◆ Aim ◆
Convert the material from the line containing "You are a GUI" down through the line containing "click(512, 122)" into a two-column CSV headed instruction and click. Each text and its answer should form one row, with each value in a single quoted field and line breaks replaced by spaces, and the pictures omitted.

◆ Rows ◆
****
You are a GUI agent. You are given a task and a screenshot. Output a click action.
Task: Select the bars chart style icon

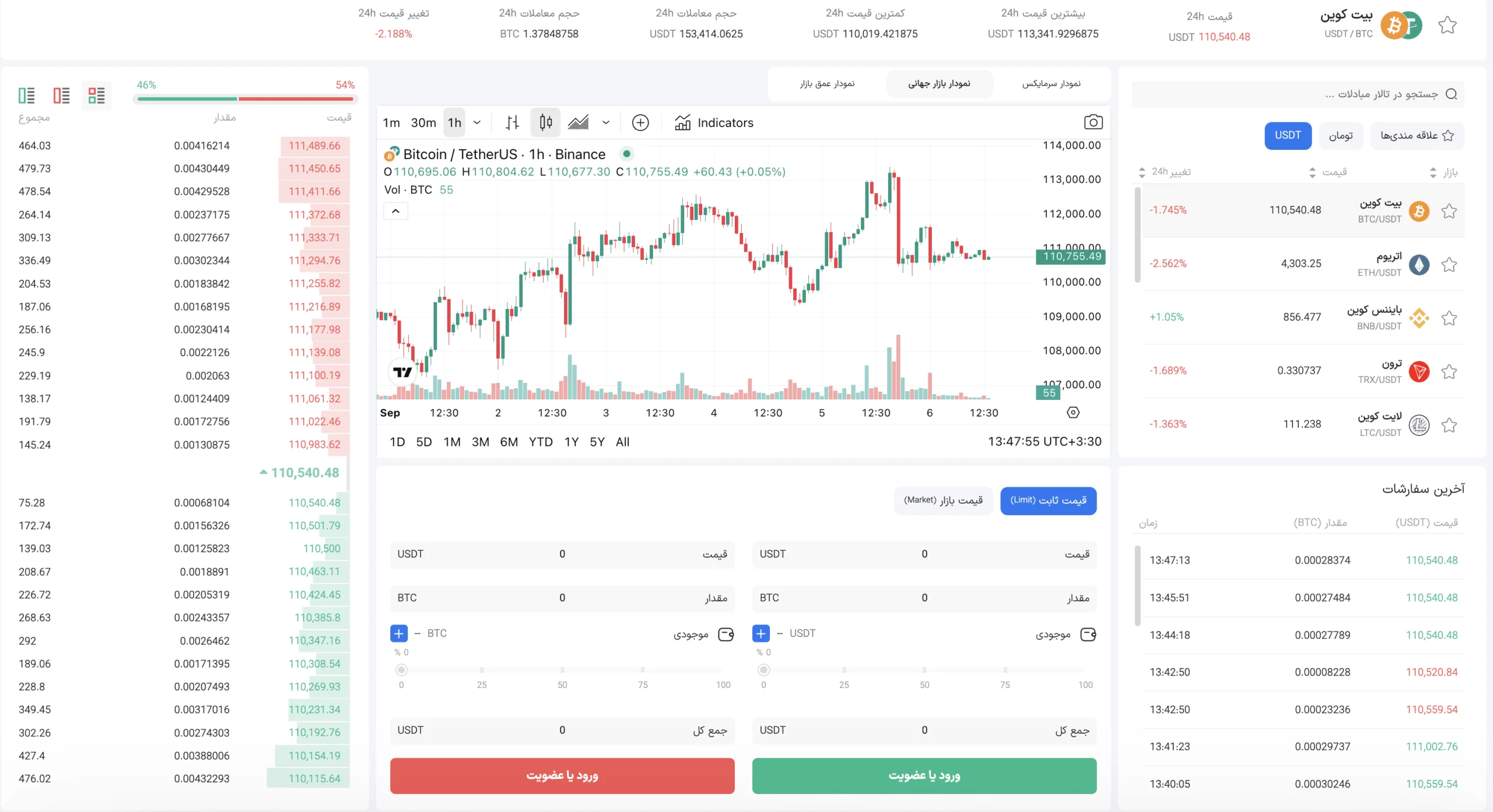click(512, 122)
****
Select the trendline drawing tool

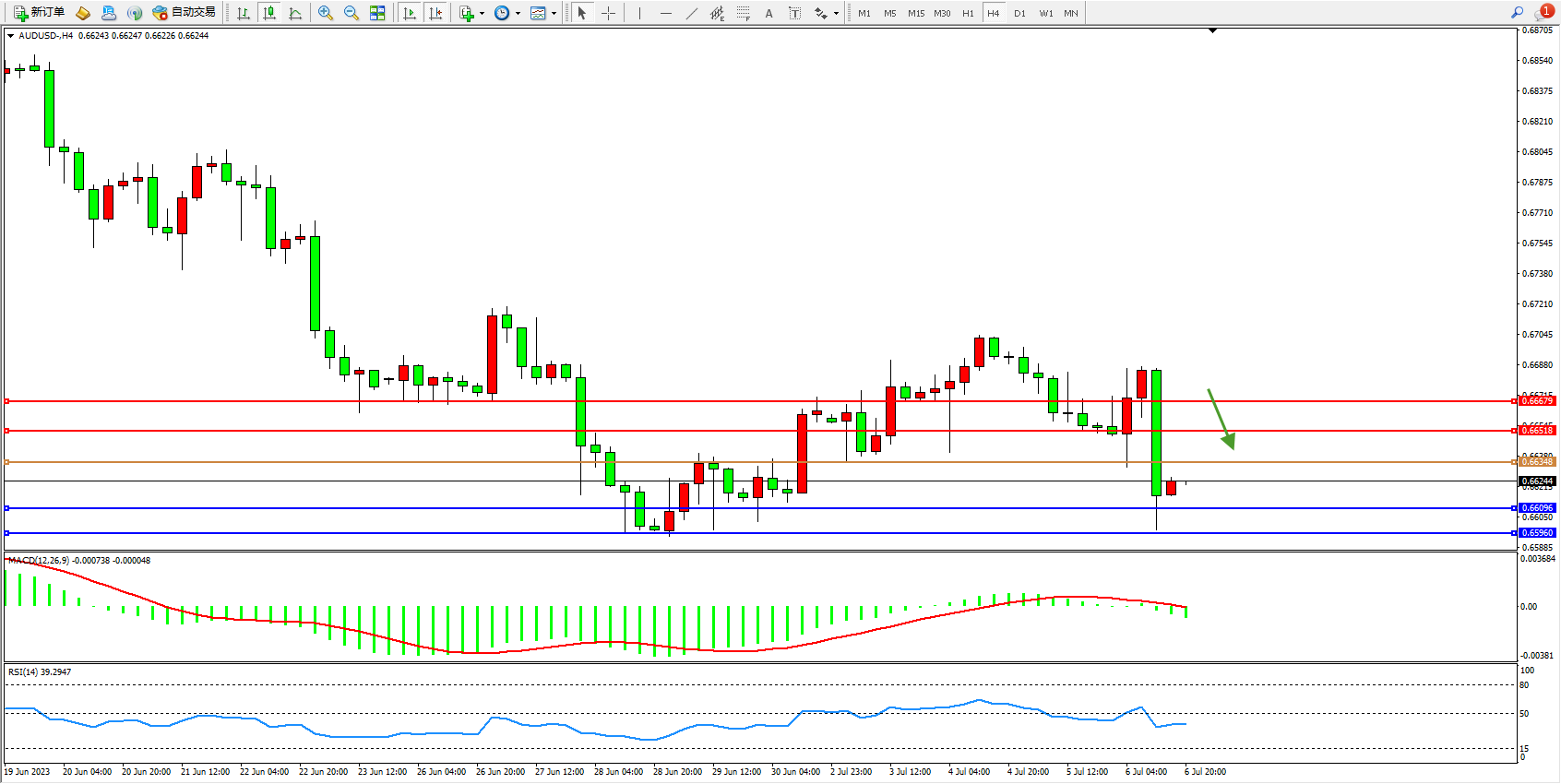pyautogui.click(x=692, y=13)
****
◆ Solution ◆
instruction,click
"You are a GUI agent. You are given a task and a screenshot. Output a click action. Task: Select the bars chart style icon","click(512, 122)"